Should any entry hold a picture, omit that picture and copy the rest of the entry exactly.

**Exercise data**
▬▬▬▬▬▬

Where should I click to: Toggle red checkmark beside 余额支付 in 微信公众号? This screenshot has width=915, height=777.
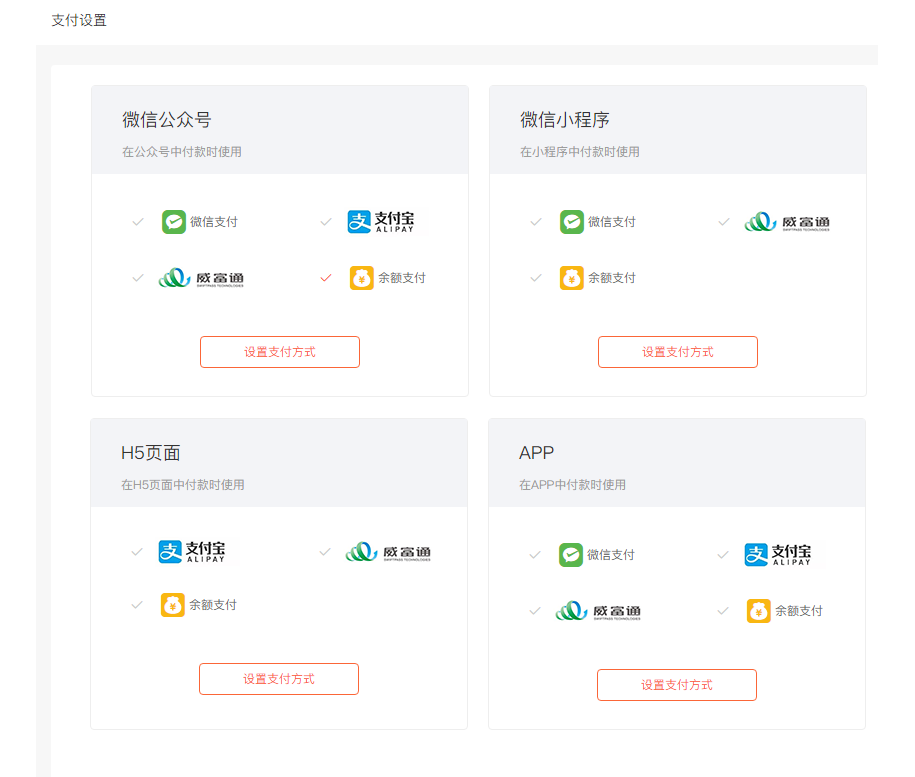point(325,278)
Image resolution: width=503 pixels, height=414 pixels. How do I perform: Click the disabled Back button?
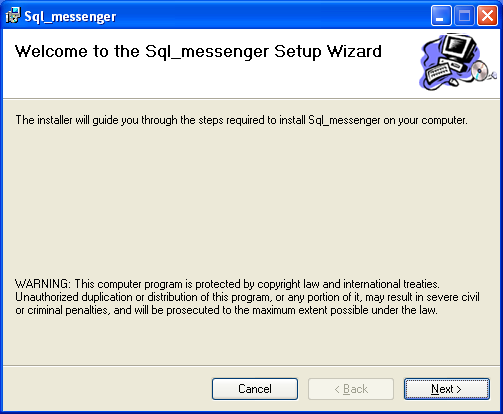pyautogui.click(x=351, y=389)
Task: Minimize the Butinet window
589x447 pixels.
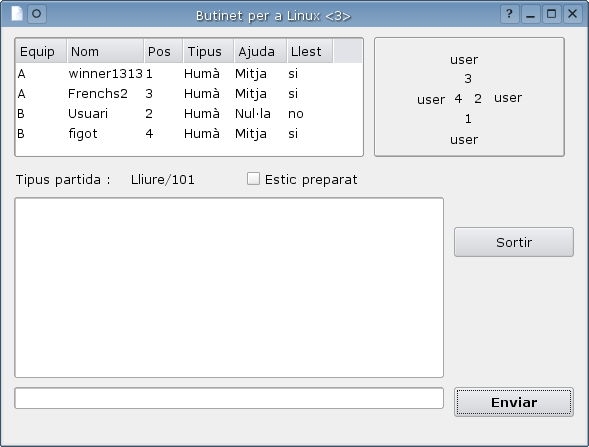Action: pyautogui.click(x=530, y=14)

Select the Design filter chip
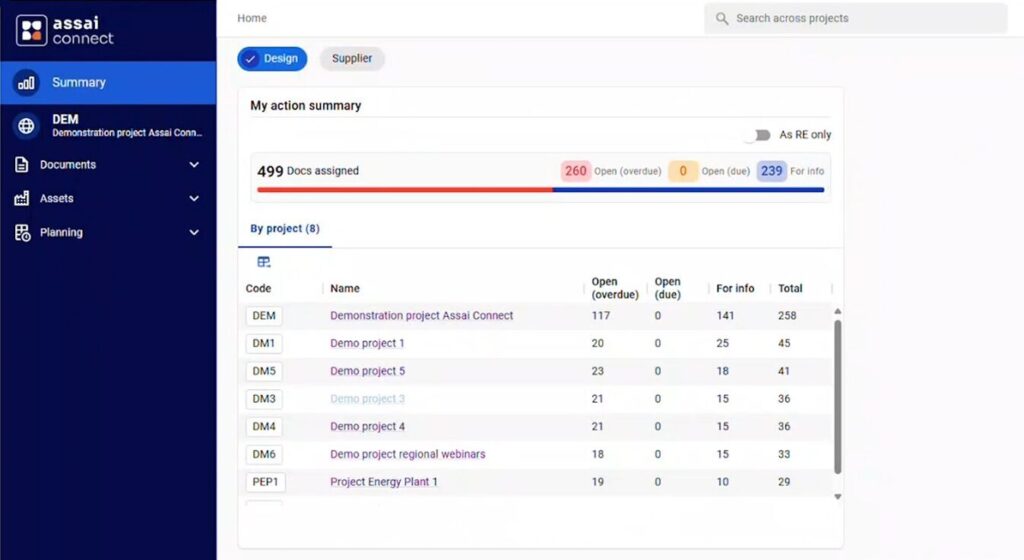(x=272, y=59)
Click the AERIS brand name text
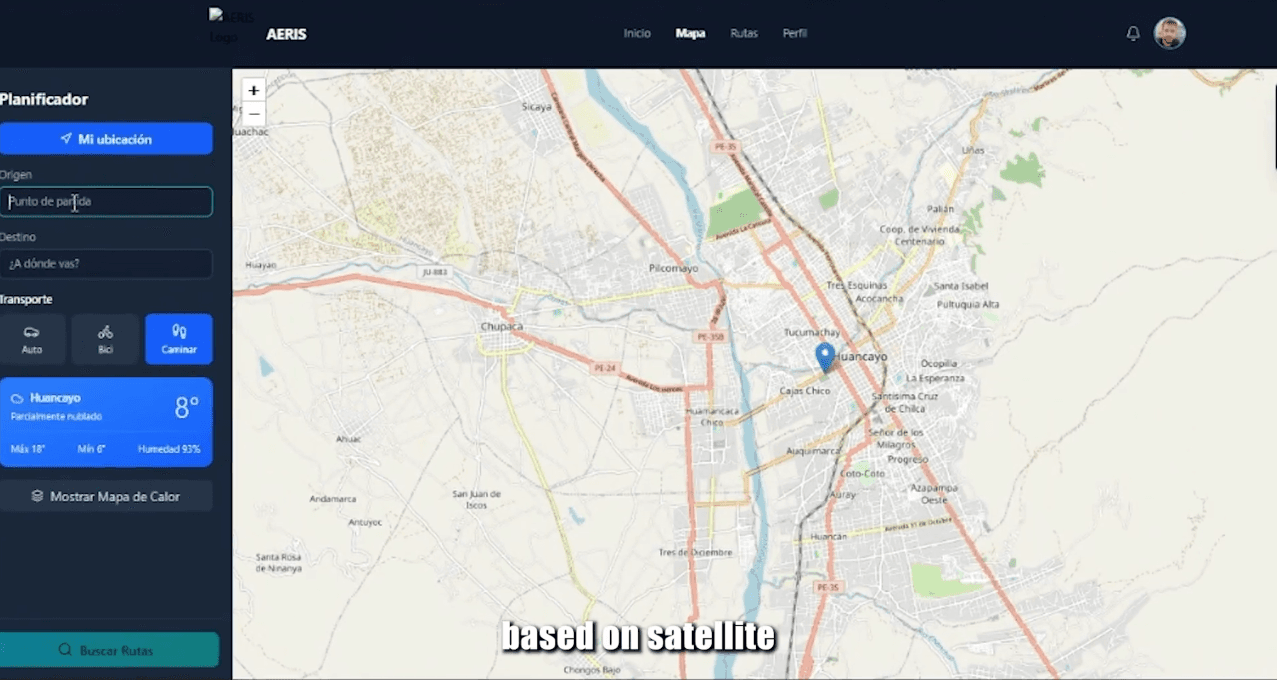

▬▬▬▬▬▬

**Answer to the problem**
Where should I click to: Toggle red checkmark beside 余额支付 in 微信公众号? This screenshot has width=915, height=777.
point(325,278)
Image resolution: width=503 pixels, height=414 pixels. How do I perform: Click the disabled Back button?
pyautogui.click(x=351, y=389)
Task: Minimize the Butinet window
589x447 pixels.
Action: pyautogui.click(x=530, y=14)

Select the Design filter chip
(x=272, y=59)
Click the AERIS brand name text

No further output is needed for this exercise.